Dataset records
--- START ---

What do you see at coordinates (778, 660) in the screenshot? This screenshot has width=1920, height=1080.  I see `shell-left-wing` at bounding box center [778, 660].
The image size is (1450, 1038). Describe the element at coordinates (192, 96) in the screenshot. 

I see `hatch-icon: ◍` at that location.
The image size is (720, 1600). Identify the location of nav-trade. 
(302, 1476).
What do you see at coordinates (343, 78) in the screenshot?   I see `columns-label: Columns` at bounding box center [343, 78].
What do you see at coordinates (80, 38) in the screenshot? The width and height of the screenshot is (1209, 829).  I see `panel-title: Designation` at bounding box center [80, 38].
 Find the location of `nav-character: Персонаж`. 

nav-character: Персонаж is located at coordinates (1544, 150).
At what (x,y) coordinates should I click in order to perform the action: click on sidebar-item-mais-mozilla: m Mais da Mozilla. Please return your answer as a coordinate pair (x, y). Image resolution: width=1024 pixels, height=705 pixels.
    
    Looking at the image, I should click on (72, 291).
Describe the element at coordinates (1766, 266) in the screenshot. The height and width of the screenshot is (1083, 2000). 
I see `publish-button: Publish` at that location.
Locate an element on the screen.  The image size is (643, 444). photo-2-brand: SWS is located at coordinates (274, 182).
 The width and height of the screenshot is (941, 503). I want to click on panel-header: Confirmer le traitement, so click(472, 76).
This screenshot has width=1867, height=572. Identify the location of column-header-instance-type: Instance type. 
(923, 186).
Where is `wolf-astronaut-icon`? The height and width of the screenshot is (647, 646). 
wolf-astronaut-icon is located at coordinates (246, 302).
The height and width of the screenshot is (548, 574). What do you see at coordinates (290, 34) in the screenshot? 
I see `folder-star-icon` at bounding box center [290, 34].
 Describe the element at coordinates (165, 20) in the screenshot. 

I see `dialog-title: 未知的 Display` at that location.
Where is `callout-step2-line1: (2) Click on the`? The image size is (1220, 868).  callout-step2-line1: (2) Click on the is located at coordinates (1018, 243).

--- END ---

#### [ABOUT THIS TASK]
Reproduce all of the records above verbatim, preserving every line, character, and spacing.

#### [THE ANSWER]
What do you see at coordinates (778, 660) in the screenshot? This screenshot has width=1920, height=1080.  I see `shell-left-wing` at bounding box center [778, 660].
The image size is (1450, 1038). Describe the element at coordinates (192, 96) in the screenshot. 

I see `hatch-icon: ◍` at that location.
The image size is (720, 1600). Identify the location of nav-trade. 
(302, 1476).
What do you see at coordinates (343, 78) in the screenshot?   I see `columns-label: Columns` at bounding box center [343, 78].
What do you see at coordinates (80, 38) in the screenshot? The width and height of the screenshot is (1209, 829).  I see `panel-title: Designation` at bounding box center [80, 38].
 Find the location of `nav-character: Персонаж`. 

nav-character: Персонаж is located at coordinates (1544, 150).
At what (x,y) coordinates should I click in order to perform the action: click on sidebar-item-mais-mozilla: m Mais da Mozilla. Please return your answer as a coordinate pair (x, y). Image resolution: width=1024 pixels, height=705 pixels.
    
    Looking at the image, I should click on (72, 291).
Describe the element at coordinates (1766, 266) in the screenshot. The height and width of the screenshot is (1083, 2000). 
I see `publish-button: Publish` at that location.
Locate an element on the screen.  The image size is (643, 444). photo-2-brand: SWS is located at coordinates (274, 182).
 The width and height of the screenshot is (941, 503). I want to click on panel-header: Confirmer le traitement, so click(472, 76).
This screenshot has width=1867, height=572. Identify the location of column-header-instance-type: Instance type. 
(923, 186).
Where is `wolf-astronaut-icon`? The height and width of the screenshot is (647, 646). 
wolf-astronaut-icon is located at coordinates (246, 302).
The height and width of the screenshot is (548, 574). What do you see at coordinates (290, 34) in the screenshot? 
I see `folder-star-icon` at bounding box center [290, 34].
 Describe the element at coordinates (165, 20) in the screenshot. 

I see `dialog-title: 未知的 Display` at that location.
Where is `callout-step2-line1: (2) Click on the`? The image size is (1220, 868).  callout-step2-line1: (2) Click on the is located at coordinates (1018, 243).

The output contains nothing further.